Express the records starting at the line containing "Where should I click to: Click the 4000" and ending at the line containing "Screen dimensions: 1071x592 [x=701, y=515]" as a two-column CSV headed text and answer, one row per record. Put each field in quotation marks and turn any line breaks into spaces.

────────────────

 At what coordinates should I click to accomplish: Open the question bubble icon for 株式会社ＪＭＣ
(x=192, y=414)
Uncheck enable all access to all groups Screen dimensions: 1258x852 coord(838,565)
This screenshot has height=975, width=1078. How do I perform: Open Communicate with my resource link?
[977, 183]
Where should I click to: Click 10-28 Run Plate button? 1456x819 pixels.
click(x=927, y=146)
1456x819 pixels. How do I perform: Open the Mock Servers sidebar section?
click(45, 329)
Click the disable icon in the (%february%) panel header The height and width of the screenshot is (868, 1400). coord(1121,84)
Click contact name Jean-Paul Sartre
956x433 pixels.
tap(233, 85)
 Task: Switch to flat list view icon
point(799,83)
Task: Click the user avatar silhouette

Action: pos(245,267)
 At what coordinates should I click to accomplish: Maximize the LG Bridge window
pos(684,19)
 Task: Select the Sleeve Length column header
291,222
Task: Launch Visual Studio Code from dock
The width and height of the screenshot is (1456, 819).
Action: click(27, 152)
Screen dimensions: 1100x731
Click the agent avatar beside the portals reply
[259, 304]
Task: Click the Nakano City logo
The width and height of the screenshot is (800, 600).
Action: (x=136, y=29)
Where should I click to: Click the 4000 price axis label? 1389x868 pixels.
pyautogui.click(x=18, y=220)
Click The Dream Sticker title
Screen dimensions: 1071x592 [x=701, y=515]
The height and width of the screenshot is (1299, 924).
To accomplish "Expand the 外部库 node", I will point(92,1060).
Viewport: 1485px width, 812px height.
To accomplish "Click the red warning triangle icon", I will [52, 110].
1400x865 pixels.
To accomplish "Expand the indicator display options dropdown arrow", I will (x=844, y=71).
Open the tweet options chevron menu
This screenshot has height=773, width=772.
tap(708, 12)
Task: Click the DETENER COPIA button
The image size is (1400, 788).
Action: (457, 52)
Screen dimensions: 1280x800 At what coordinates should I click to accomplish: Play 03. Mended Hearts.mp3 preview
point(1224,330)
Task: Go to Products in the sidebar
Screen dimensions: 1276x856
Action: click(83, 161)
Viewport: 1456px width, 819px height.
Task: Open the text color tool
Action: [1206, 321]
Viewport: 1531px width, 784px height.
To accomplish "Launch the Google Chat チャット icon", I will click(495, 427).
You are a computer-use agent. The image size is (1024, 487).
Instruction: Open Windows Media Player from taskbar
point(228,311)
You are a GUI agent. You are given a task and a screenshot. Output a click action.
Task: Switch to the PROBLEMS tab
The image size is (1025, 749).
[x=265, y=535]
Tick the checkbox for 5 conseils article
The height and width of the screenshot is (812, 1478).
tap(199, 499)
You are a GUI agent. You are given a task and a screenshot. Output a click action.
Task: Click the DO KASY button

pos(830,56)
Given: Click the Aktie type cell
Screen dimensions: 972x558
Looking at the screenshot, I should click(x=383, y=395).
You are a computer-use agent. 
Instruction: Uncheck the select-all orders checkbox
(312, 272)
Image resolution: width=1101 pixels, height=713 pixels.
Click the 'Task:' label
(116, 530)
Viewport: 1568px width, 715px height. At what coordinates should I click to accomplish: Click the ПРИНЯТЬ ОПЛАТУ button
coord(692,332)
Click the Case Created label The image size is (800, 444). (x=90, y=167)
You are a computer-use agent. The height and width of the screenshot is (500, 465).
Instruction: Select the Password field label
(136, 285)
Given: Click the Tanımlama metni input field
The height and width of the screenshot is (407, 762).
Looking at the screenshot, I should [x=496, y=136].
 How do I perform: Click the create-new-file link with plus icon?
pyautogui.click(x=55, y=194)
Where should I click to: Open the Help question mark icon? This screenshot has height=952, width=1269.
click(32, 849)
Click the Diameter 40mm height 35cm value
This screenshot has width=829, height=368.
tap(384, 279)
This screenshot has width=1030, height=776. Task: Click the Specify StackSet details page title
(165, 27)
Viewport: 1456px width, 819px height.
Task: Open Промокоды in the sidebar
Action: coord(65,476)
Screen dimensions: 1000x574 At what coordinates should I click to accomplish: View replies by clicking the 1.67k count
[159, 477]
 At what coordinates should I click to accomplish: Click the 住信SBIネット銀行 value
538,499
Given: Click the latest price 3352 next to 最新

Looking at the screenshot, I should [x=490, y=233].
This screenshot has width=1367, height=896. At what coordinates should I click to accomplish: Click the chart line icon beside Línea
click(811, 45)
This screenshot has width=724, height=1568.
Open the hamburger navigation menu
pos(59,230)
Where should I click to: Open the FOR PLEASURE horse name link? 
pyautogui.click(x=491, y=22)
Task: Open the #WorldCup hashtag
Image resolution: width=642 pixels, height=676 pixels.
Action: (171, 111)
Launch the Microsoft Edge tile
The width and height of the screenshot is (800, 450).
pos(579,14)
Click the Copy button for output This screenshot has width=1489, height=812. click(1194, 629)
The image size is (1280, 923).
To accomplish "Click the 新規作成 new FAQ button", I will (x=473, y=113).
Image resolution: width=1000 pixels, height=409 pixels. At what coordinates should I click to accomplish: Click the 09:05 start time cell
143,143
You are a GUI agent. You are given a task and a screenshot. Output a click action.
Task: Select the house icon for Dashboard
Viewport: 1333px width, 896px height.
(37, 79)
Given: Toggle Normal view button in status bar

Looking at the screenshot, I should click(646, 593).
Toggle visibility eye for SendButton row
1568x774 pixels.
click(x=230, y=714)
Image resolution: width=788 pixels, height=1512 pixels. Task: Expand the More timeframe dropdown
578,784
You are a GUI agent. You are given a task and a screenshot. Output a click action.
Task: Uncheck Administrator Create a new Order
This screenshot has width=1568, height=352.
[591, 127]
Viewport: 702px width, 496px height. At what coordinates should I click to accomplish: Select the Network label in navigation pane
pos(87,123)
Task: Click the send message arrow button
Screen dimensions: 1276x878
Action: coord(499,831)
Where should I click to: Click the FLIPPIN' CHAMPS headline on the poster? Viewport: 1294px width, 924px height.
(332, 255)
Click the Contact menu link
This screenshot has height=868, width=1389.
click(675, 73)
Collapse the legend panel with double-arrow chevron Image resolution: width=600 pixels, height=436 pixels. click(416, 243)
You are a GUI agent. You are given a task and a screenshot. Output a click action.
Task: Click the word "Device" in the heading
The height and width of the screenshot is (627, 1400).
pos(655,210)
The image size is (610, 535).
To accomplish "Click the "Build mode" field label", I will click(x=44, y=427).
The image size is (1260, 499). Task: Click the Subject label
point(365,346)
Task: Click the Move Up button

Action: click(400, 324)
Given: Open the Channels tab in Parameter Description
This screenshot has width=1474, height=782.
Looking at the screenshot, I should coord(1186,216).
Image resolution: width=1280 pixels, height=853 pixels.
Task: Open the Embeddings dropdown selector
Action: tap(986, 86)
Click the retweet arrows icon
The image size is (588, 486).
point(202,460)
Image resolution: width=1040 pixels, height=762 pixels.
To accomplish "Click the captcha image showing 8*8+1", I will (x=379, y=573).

────────────────

## RIGHT ANSWER
text,answer
"Where should I click to: Click the 4000 price axis label? 1389x868 pixels.","pyautogui.click(x=18, y=220)"
"Click The Dream Sticker title","Screen dimensions: 1071x592 [x=701, y=515]"